# Data Tidying (and a bit more) in R
## by Diya Das and Andrey Indukaev

### The goal
Data tidying is a necessary first step for data analysis - it's the process of taking your messily formatted data (missing values, unwieldy coding/organization, etc.) and literally tidying it up so it can be easily used for downstream analyses. To quote Hadley Wickham, "Tidy datasets are easy to manipulate, model and visualise, and have a specific structure:
each variable is a column, each observation is a row, and each type of observational unit
is a table."

### The datasets
We are going to be using the data from the R package [`nycflights13`](https://cran.r-project.org/web/packages/nycflights13/nycflights13.pdf). There are five datasets corresponding to flights departing NYC in 2013. We will load directly into R from the library, but the repository also includes CSV files we created for the purposes of the Python demo and can also be used to load the data into our R session.

### But the data are tidy!
So we're going to start by making them a bit untidy. And then we're also going to teach you to do basic manipulations/operations to get statistics that can be used for downstream operations (a bit more than tidying).

In [2]:
#shall we install and load all the packages somewhere here?
#install.packages(c('nycflights13','dplyr','data.table'), repos='http://cran.us.r-project.org')
pckgsToLoad <- c('nycflights13','dplyr','data.table')
invisible(lapply(pckgsToLoad, require, character.only = TRUE, quietly = T))
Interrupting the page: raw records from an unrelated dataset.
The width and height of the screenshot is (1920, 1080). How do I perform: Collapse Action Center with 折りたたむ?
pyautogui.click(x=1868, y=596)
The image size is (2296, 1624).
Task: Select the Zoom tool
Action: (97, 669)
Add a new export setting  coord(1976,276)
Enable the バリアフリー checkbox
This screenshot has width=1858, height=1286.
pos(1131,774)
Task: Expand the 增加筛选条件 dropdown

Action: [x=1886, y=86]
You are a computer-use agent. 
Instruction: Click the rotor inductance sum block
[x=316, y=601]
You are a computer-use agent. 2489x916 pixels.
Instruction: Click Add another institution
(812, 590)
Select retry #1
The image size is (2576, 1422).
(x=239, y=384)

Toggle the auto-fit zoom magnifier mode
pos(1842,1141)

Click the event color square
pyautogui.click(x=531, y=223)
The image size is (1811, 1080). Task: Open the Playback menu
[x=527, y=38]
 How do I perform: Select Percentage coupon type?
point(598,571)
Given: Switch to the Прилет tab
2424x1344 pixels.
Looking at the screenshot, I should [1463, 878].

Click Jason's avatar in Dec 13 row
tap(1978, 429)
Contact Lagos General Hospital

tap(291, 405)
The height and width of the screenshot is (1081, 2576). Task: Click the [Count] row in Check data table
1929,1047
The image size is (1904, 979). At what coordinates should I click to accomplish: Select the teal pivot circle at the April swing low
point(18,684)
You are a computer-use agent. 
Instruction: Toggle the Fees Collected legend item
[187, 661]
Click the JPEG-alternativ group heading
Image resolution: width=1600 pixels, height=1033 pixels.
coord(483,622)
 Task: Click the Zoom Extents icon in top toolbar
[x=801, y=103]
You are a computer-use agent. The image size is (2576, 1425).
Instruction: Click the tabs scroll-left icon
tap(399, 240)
### Merging data frames: the outline of the logic and basic R functions

Combining different datasets seems to be an operation that is quite often required, and R provides a few tools to do that, often there are many ways of doing smth one want to have done.
Adding new rows or joining data frames "vertically" may be seen as merging and is for sure quite often used.
This may be done with ``rbind`` function. Here is kind of artificial exemple - let's create a data frame with information on flights by United Airlines and Amercian Airlines only, by creating two data frames via subsetting data about each airline one by one and then merging.

In [4]:
flightsUA <- flights[flights$carrier == 'UA',]
flightsAA <- flights[flights$carrier == 'UA',]
nrow(flightsUA) + nrow(flightsUA)
fligthsUAandAA <- rbind(flightsUA,flightsAA)
nrow(fligthsUAandAA)

Nothing special, the only condition is that columns have to have the same names (may be in different order).

A useful tip is to use ``do.call`` in order to merge more than two data frames.
``do.call`` is a function that applies a function to a list of elements.

In [7]:
nrow(do.call(rbind, list(flightsUA,flightsAA,fligthsUAandAA)))

This technique is really userfull when one want to populate a data frame within a loop.
Each time we append a row to a dataframe within a row a new copy of a dataframe is stored in the memory :(
So the solutions is to create a list of 1 row data frames and then merge them with ``do.call rbind`` combo.
But since ``rbind``, as many native R functions, is slow and not memory-efficient, for large datasets one may want to use
``rbindlist`` function from ``data.table`` package, which does the same, but faster.

In [8]:
nrow(rbindlist(list(flightsUA,flightsAA,fligthsUAandAA)))

In [None]:
flights %>% group_by(origin) %>%
  summarise(avgDepDelay = mean(dep_delay, na.rm = TRUE)) %>%
  arrange(desc(avgDepDelay))